Leider hält sich die mit gleich zwei Schlagzeugen und mindestens zehn Bläsern hochgepowerte Bigband dann auch nicht eben zurück. Die ausgefeilten Texte gehen im "Swag" der Band unter, denn Jahn dirigiert das Ensemble mit denselben aufgedrehten Bewegungen, mit der auch das Publikum tanzt. Wenn neben den glitzernden Outfits der Dachauer auch noch der Bogen der Geigerin in roten LEDs zu leuchten beginnt, fängt Grämsn, der seine Texte ins Mikro dichtet, an, sich auf der Bühne wohlzufühlen. Wer im Publikum abgeht, bekommt das Gefühl, die begeisterte Menge schwelle mit jedem Song mehr und mehr an, tatsächlich driftet sie aber immer nur weiter auseinander, um Platz zum Tanzen zu finden. "Spread love", fordert Tom Jahn, als die Stimmung des Publikums auf der Bühne ankommt, und "natürlich müssen wir dafür mehr küssen, Leute!" Ihnen rappt MIQ dann ein wogendes Ständchen: "Für meine Flugbegleiter: Spannt die Flügel auf, in dem Bewusstsein, dass man dafür Liebe braucht." Bei der "Big Swag Night" passt dazu sogar ein Trompeten-Solo.

The SWAG fordert das Publikum auf, doch mal mutig an die Bühne zu treten, damit man "zusammen tanzen" könne. Der afroamerikanische Hip-Hop, den Sidos Live-Musiker um MC Rapturous Apollo Helios basteln, löst dann auch bald passioniertes Hüftschwingen aus. E-Gitarrist und Schlagzeuger der Band könnten in Clubs zusammen Elektro spielen, die Leute jedoch feiern den Rap dazu mit frenetischen Gesangseinlagen. Am Mikrofon wird einfach nur "Swag" produziert. Da ist die Stimmung schon auf dem Höhepunkt, und kaum einer steht mehr still oder verweigert sich noch der bekanntesten aller Konzertwellen: den im Takt wippenden Händen der Zuschauer. "Continue doing this", ruft Rapturous und meint damit nicht nur den Flow, in dem sich die Menge nun befindet. "Getting so many people on stage making music together, is what we need!" Moop-Mama-Frontmann Keno, Roger Rekless und die Live-Band Tribes of Jizu, die an Bass, Gitarre, Keyboard und Schlagzeug das können, was den Rap sonst aus der Konserve begleitet, runden den fast vierstündigen Hip-Hop-Abend ab.

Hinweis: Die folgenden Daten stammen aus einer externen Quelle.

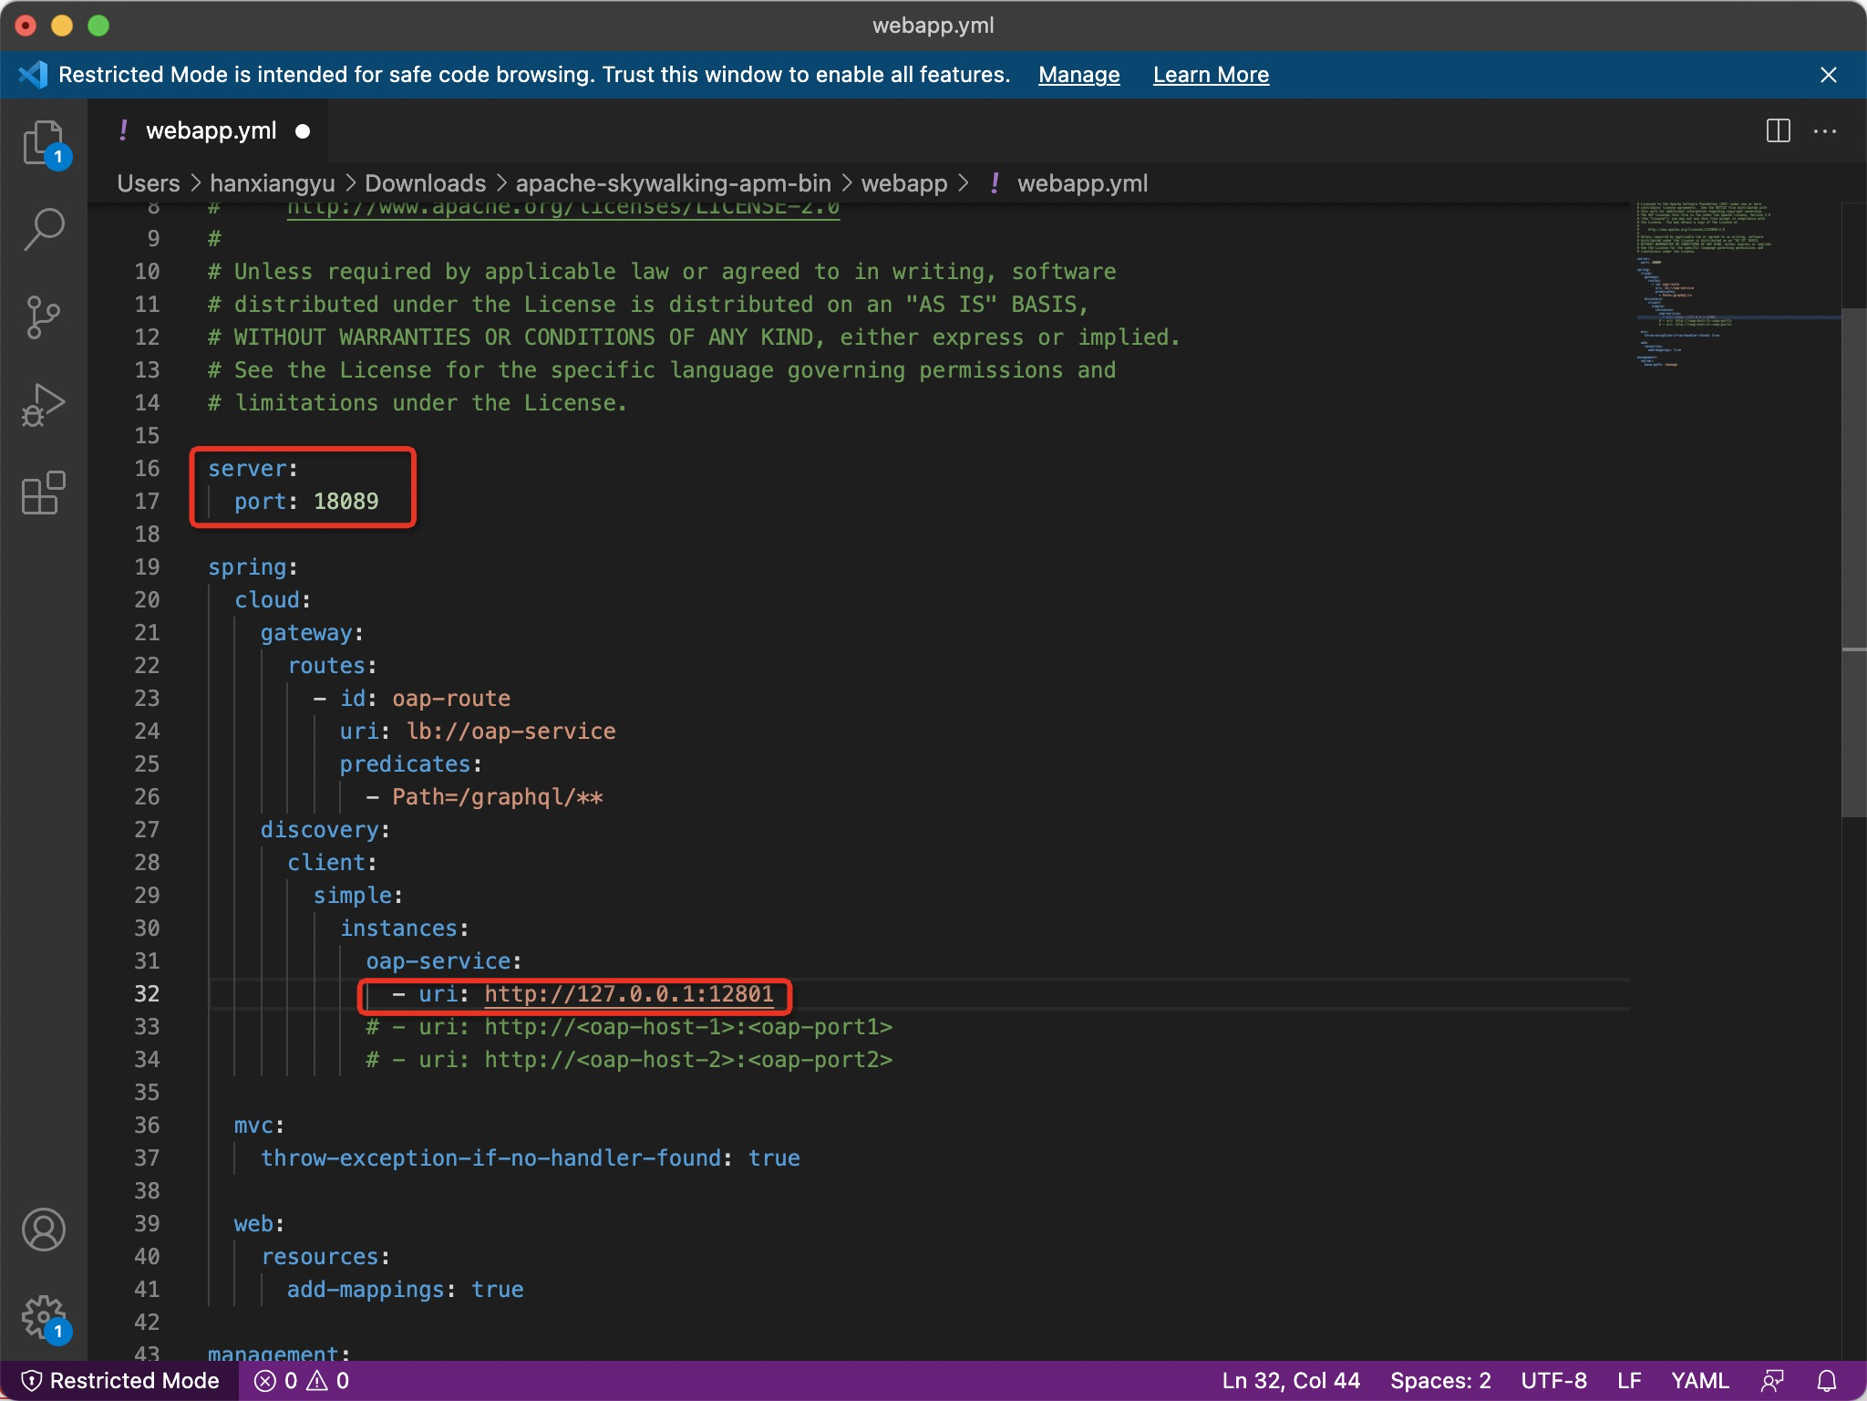Open notifications bell in status bar
The width and height of the screenshot is (1867, 1401).
click(1827, 1381)
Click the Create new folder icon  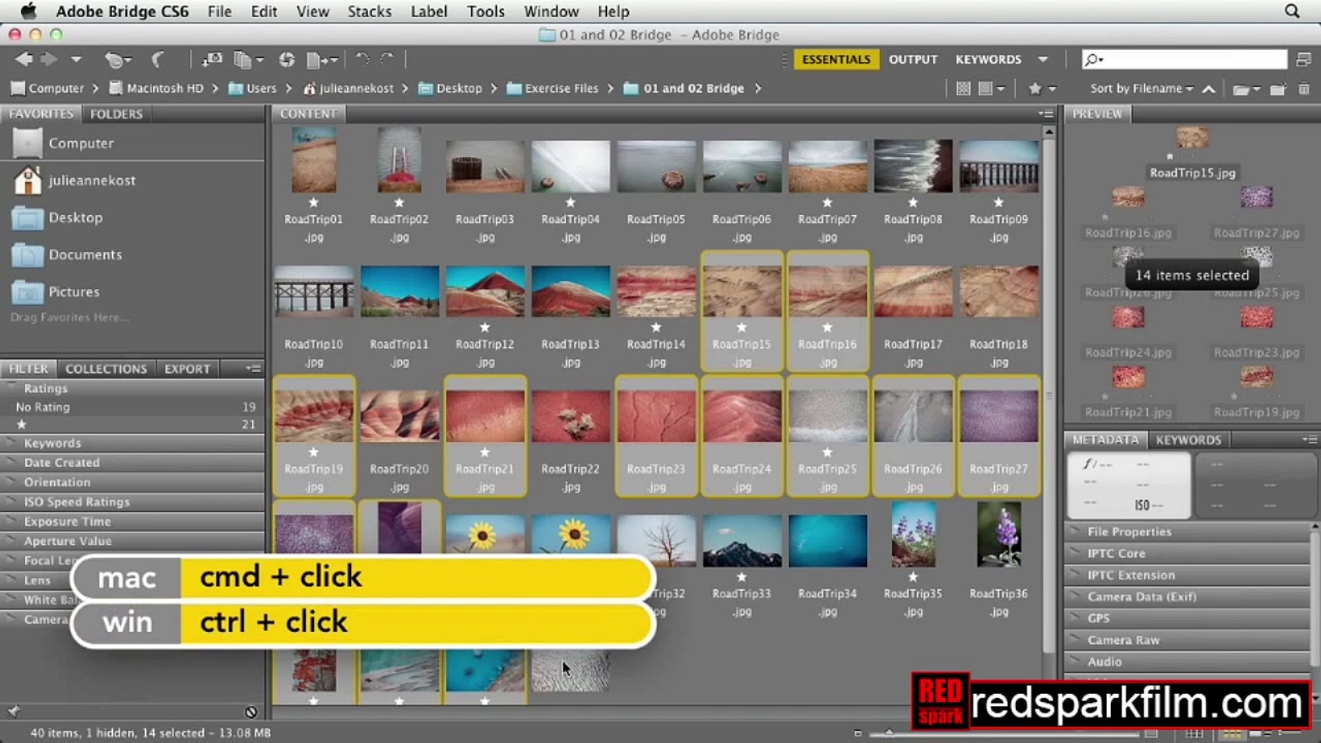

Da die Musiker immer "ready" für ein bisschen "Freestyle", also spontanes Dichten sind, und die Tribes ihnen alles dazu spielen können, sind die Themen brandaktuell: "Die Rechten sind auf dem Vormarsch", empört sich Keno. "Ich stehe immer mit dem linken Fuß auf, aus Prinzip!" Eben mal vorbeigeradelt und spontan kritischer Überraschungsgast geworden ist auch der Münchener Rapper David P. Auch er hat etwas zu sagen zu einem drängenden politischen Problem: "Hier in München ist ja Wohnungsnot, dazu hat die CSU keine Position." Nicht politisch sein ist auch keine Option mehr. Die Rapper nehmen kein Blatt vor den Mund, die schnell vorgetragenen Zeilen sind klar und deutlich. "Ist hier ein bisschen Liebe im Raum?" ruft Roger Rekless.

Die Reaktion des Publikums zeigt: Es ist etwas mehr ist als nur ein bisschen.